### USING THE INFORMATION
1. In the piece on data-driven startups, what pre-money valuation did Myntor's pre-seed round carry?
2. Write the next part of the piece on data-driven startups, picking up after its final line.

Based in Pittsburg, PA, Duolingo is probably a poster child success story of data-driven learning. Founded in 2011, the firm raised just over $180M in various rounds until it became a public company in July 2011, at $4B market capitalization. The most downloaded education app in the history of the App Store, it became a de-facto tool for over 1.2B people to learn a new language. Leaning heavily on captured data about how people learn, the app has improved while helping people. It boasted a next-day retention rate of 55% in 2020, up from 13% in 2012, which shows how these data points helped engage its customer base.


Based in Berkeley, California, Myntor is an early stage ed-tech startup that builds online courses which answer student questions in real-time, using conversational AI, starting with standardized tests such as the ACT and SAT (US standardized tests for university admissions). This crucial feature helps students strengthen their understanding of concepts in a scalable way. Much faster than their counterparts in traditional schools, the students outperform national average pass rates set by live teachers. Myntor raised a pre-seed round at a $2.5M pre-money valuation.

Even though 80% of 6.1M community college students across the US want to transfer to a 4-year university and 68% of universities fail to meet their annual enrollment targets, the process is unnecessarily bureaucratic and cumbersome. Edvisorly, another Berkeley, CA-based startup, takes a data-driven approach, connects these dots among all stakeholders, helping students navigate this process for free while minimizing unnecessary credits and transfer time.

Vertical: Retail & AI

AI continues to redefine retail both online and offline from cashier-less checkout and inventory management to price optimization, customer service, and even call center management.

Use Cases
  • Cashierless checkout & inventory management: companies like Amazon and startups are testing and pushing cashierless solutions into retail. Solutions vary from custom wide-angle camera solutions with weight-sensitive plates under products to off-the-shelf cameras that recognize people and objects for purchase as they interact and eventually leave stores. Roaming robots and cameras are also used to track and maintain inventories automatically.
  • Visual search: Google images, websites, and many eCommerce apps now enable consumers to search using photos to find and price the products they want to buy.

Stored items
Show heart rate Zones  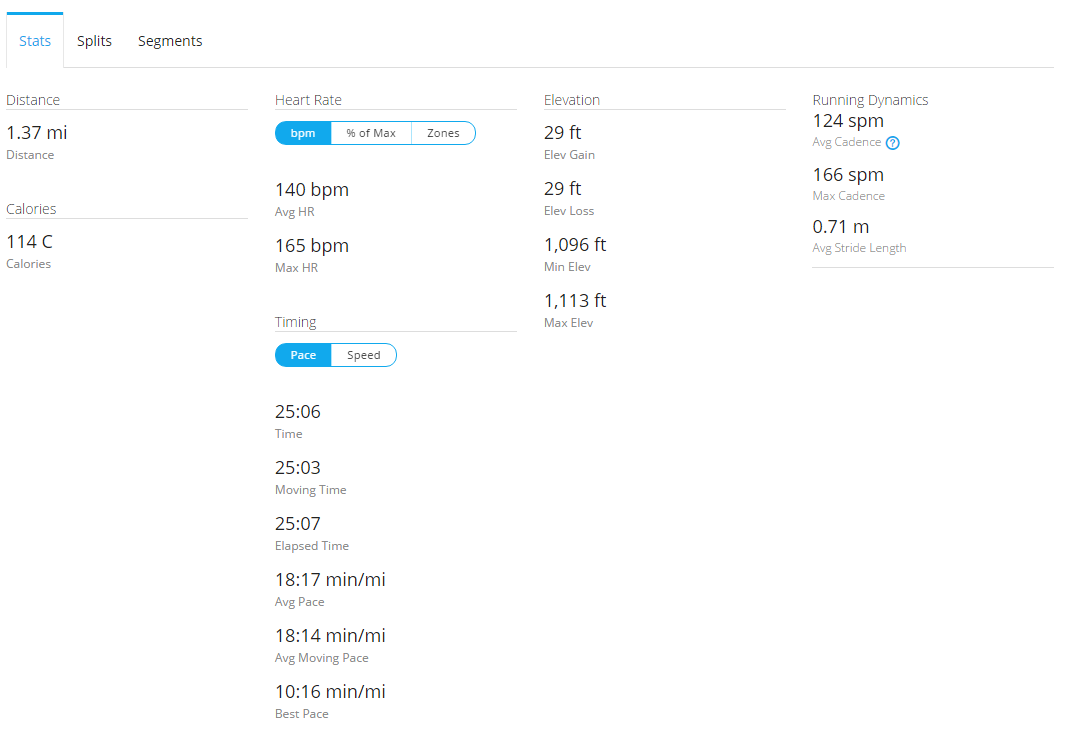(x=443, y=133)
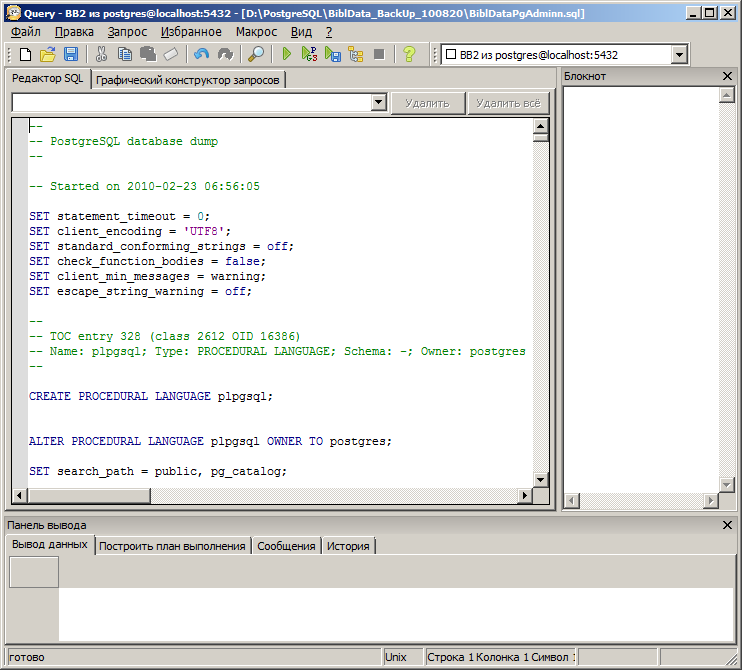This screenshot has width=742, height=670.
Task: Close the Блокнот panel
Action: coord(727,76)
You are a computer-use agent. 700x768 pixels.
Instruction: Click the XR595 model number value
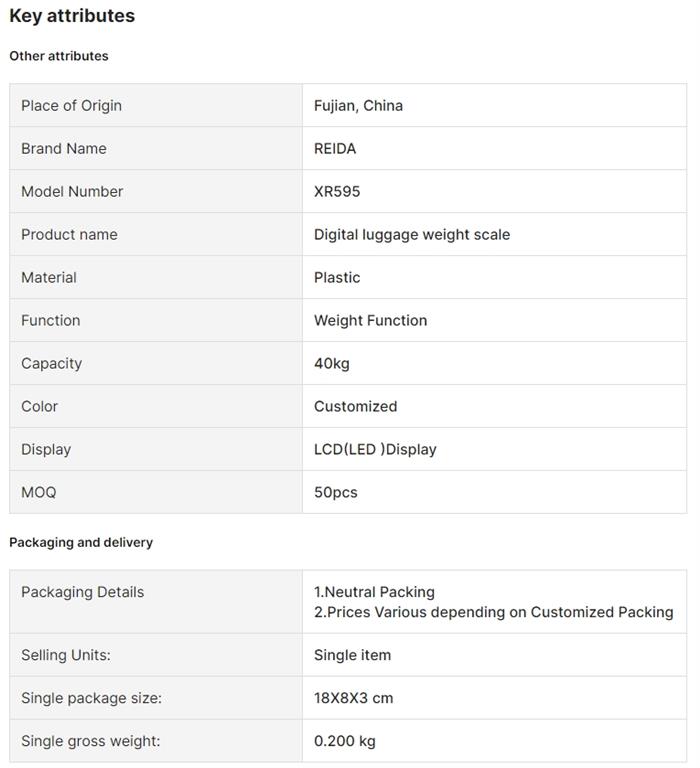click(337, 191)
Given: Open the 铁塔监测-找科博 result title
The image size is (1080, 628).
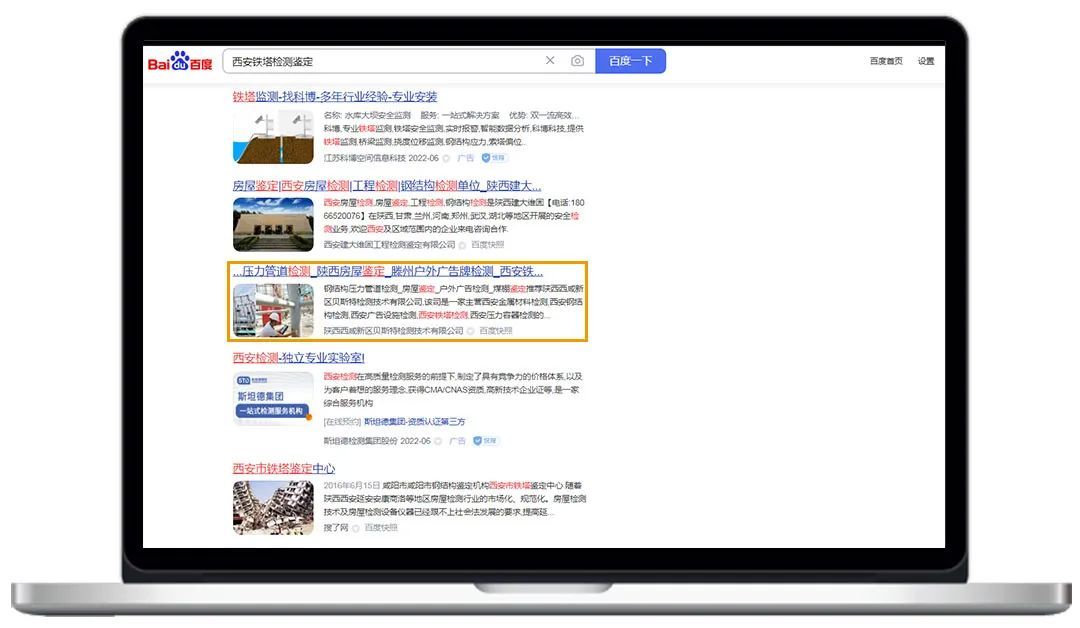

### ANSWERS TO THE EXERCISES
1. $2.5M

2.
  • Customer service: Chatbots drive messaging services that start their life by routing customers to the agents empowered to solve their problems and mature into bots that can answer and solve customers’ issues directly and without a human in the loop.
  • Price predictions: Systems evaluate many inputs from the weather, the day of the week/month/year, and pricing will affect sales, revenue, and profits.
  • Voice search: Consumers can use voice to buy products from Amazon Alexa and Google Home, although these purchases are rare.
  • Virtual fitting rooms / try before you buy: Consumers can scan their body to virtually “try on” clothes or use an augmented reality app to try on shoes, sunglasses, makeup, and more.
  • Call center management: Systems can coach call center workers through voice monitoring software that encourages them to increase their energy and identifies dissatisfied customers

Herschel Supply Co., a Canadian company selling hipster retro backpacks and accessories, worked with Vertebrae to implement 3D & AR product visualizations on their website. For shoppers that engaged with the 3D and AR experiences, the conversion was up 153 percent. The overall conversion rate increased by 23% in both units and revenue. (Source)


Standard Cognition, Grabango, Zippin, and Radar offer cashierless checkout solutions like Amazon Go.

OTO Systems develops a next-generation language processing voice technology to unlock valuable data from voice interactions. OTO was acquired by Unity in August 2021.

Avaamo is a deep learning Virtual Assistant Platform for the enterprise.